━━ Extracted material ━━

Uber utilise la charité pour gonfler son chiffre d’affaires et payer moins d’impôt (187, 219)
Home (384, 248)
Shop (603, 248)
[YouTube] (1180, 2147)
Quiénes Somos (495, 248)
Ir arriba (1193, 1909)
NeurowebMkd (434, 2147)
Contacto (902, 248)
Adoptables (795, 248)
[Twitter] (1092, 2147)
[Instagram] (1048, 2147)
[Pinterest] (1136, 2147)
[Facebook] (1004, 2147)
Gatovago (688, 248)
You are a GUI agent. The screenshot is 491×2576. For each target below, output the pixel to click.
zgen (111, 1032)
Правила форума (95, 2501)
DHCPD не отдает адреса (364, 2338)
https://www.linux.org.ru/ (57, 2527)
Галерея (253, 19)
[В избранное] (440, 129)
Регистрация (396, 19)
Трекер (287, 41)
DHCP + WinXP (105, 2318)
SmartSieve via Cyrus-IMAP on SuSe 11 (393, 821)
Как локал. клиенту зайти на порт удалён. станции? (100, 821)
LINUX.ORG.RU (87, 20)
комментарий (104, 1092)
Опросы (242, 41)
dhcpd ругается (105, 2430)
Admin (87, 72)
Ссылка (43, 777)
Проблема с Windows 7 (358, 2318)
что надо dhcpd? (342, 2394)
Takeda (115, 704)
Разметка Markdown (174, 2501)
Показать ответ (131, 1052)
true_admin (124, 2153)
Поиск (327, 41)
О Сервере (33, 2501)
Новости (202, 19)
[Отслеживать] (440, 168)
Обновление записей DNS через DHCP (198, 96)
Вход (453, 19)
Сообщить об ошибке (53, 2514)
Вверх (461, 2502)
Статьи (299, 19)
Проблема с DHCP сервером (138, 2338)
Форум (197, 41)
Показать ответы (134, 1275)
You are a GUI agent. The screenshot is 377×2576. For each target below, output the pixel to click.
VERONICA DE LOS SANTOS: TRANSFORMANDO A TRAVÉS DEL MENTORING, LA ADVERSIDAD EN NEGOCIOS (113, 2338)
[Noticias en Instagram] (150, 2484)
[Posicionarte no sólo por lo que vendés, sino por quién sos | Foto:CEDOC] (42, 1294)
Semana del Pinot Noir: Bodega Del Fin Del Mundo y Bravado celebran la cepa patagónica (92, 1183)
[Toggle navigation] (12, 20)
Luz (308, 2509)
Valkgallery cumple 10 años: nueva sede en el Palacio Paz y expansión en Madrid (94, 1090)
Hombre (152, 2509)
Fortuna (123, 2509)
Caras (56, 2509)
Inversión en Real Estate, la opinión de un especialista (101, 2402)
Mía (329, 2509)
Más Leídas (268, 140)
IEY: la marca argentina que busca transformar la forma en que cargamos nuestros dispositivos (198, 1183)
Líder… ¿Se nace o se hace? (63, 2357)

━━━

Problem requirements → Give a count of the lines above that include the word "screenshot", and add nothing to it.

Written response → 2